ESPN’s announcement of Olbermann’s return was surprising, given the nastiness of that exit. Not long before he left, ESPN suspended him for two weeks for nicking the Disney-owned sports network during an appearance on The Daily Show. Olbermann later declared he had “too much backbone” to work there; the feeling was mutual, and ESPN expunged any trace of Olbermann from its 25th anniversary SportsCenter “Reunion Week.” There is no contractual clause in his contract that precludes his talking about politics on the new show, Olbermann, as had been reported, he insisted.
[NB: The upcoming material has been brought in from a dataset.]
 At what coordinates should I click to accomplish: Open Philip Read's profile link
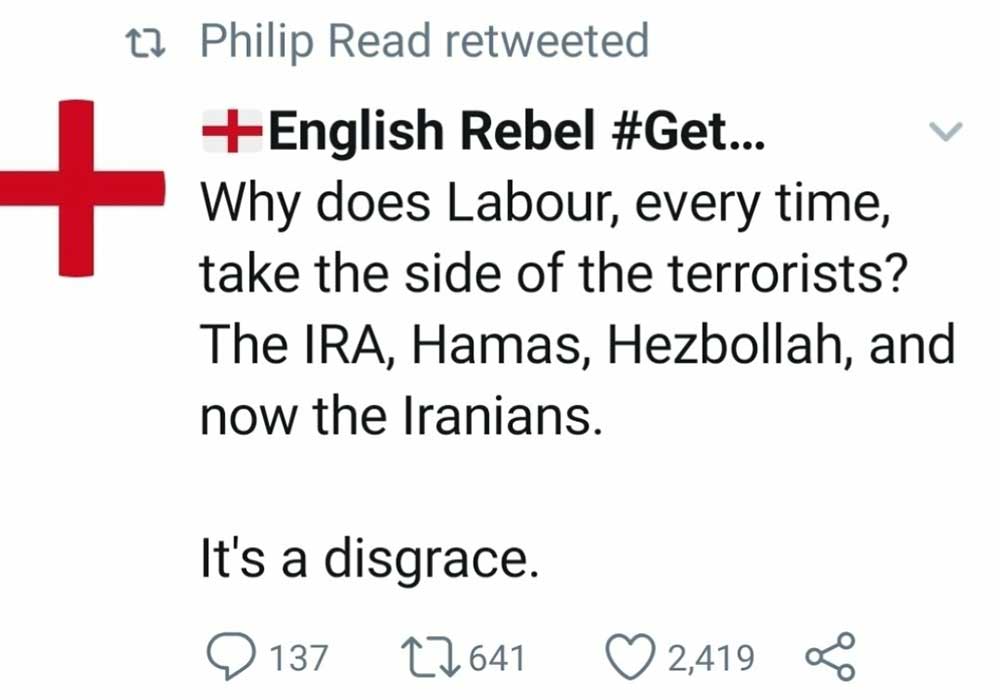coord(318,42)
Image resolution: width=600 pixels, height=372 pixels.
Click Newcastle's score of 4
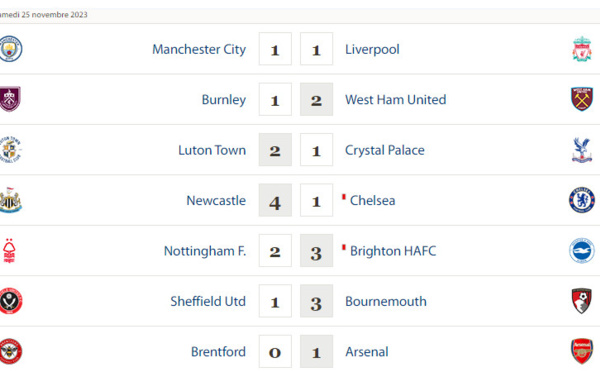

He acknowledged that when the announcement was made last week, he said it was not his intention to talk politics, “for the simple reason it’s a sports show. … If Barack Obama runs on to the field in an all-star game, I will have to talk about the ramifications of that for the game and also of his political career.” He added, “It’s been wonderful not talking about politics.” (Current TV sacked him in March 2012 and replaced him with Eliot Spitzer.) “I did it for 10 years … and if there’s anything you’d like to do after that kind of experience, it’s a sportscast. … It was a lot of work and it took a lot out of me, and it was often not that much fun,” he said of his time at MSNBC and Current TV. That said, some of his franchise bits from his political shows will be migrated to Olbermann when it debuts on August 26. It will include a segment called “The Worst Sports Person in The World,” he noted. “People kinda liked that one -– even people who were not into the political game.”

TV critics baited Olbermann with political questions during his Q&A session, like they were playing some kind of parlor game. And he did actually dodge a Rush Limbaugh question. But when one of them asked him for his thoughts on New York mayoral candidate Anthony Weiner, he shot back, “I think he stole a great fake hotel sign-in name I would have liked to have used,” and promised he would find a way to work “Carlos Danger” in his first sportscast.